0
votes

Currently, trying to run a quantitative data processing pipeline utilizing RDS and EC2 instances on AWS. There is one portion of the pipeline that requires significant computing power but is not mission or time critical and therefore I would like to use a cluster of EC2 spot instances at that point.

I have been considering using the AWS Data Pipeline product in order to architect the pipeline. However, I am unsure on how to integrate the spot instances. AWS documentation suggests that spot instances can be utilized in an AWS EMR cluster using the Data Pipeline, but not outside of them. Looking for suggestions or best practices.

1

1 Answers

0
votes

Spot instances can be used for both EC2 and EMR resources in data pipeline.
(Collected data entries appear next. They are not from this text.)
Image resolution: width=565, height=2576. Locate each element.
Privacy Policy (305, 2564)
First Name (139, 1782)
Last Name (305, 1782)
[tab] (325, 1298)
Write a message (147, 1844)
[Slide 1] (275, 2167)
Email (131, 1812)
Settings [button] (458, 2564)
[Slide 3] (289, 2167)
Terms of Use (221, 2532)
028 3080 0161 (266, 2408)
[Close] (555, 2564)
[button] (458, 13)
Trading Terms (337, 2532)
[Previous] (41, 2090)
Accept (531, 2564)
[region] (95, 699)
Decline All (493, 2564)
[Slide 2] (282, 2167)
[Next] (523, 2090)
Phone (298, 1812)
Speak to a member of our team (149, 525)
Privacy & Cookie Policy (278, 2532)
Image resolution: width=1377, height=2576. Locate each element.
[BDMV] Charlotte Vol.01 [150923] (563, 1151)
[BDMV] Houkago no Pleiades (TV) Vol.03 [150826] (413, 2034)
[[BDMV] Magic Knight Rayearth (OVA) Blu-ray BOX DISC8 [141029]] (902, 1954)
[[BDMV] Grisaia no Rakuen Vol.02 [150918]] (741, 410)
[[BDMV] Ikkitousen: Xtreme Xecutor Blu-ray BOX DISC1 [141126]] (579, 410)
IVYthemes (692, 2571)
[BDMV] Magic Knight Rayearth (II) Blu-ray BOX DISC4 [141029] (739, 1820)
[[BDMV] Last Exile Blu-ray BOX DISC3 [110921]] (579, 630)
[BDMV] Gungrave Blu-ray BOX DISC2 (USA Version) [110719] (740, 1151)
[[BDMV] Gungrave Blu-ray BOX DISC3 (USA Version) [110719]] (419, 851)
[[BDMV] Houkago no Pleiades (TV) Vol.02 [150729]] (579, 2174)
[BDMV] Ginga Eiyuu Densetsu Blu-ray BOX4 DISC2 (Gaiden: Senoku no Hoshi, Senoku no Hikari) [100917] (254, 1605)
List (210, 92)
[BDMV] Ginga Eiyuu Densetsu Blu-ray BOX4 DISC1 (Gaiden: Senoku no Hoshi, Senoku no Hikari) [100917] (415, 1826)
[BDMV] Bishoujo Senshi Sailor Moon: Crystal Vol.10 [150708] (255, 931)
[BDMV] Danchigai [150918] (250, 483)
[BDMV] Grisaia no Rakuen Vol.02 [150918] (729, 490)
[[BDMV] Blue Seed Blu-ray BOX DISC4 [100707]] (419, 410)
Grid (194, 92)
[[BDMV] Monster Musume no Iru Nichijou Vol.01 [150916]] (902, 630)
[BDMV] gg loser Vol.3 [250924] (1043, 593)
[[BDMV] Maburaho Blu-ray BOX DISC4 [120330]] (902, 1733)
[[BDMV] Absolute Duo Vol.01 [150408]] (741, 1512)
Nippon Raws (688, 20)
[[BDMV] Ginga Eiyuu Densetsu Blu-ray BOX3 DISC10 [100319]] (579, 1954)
For an ec2 instance, you'll need to set the bidPrice attribute on the resource. The pipeline definition for the ec2 resource should look like this.

    { 
      "id": "EC2Instance",
      "type": "Ec2Resource",
      "terminateAfter": "1 Hour",
      "spotBidPrice": "<my bid price from 0 to 20.0>"    
     }

For an emr cluster, you'll need to set the taskInstanceBidPrice attribute on the resource. The pipeline definition for the emr resource should look like this.

    {
      "id" : "MyEmrCluster",
      "type" : "EmrCluster",
      "taskInstanceBidPrice": "<my bid price from 0 to 20.0>",
      "keypair" : "my-key-pair",
      "masterInstanceType" : "m3.xlarge",
      "coreInstanceType" : "m3.xlarge",
      "coreInstanceCount" : "10",
      "taskInstanceType" : "m3.xlarge",
      "taskInstanceCount": "10",
      "releaseLabel": "emr-4.1.0",
      "applications": ["spark", "hive", "pig"],
      "configuration": {"ref":"myConfiguration"}  
    }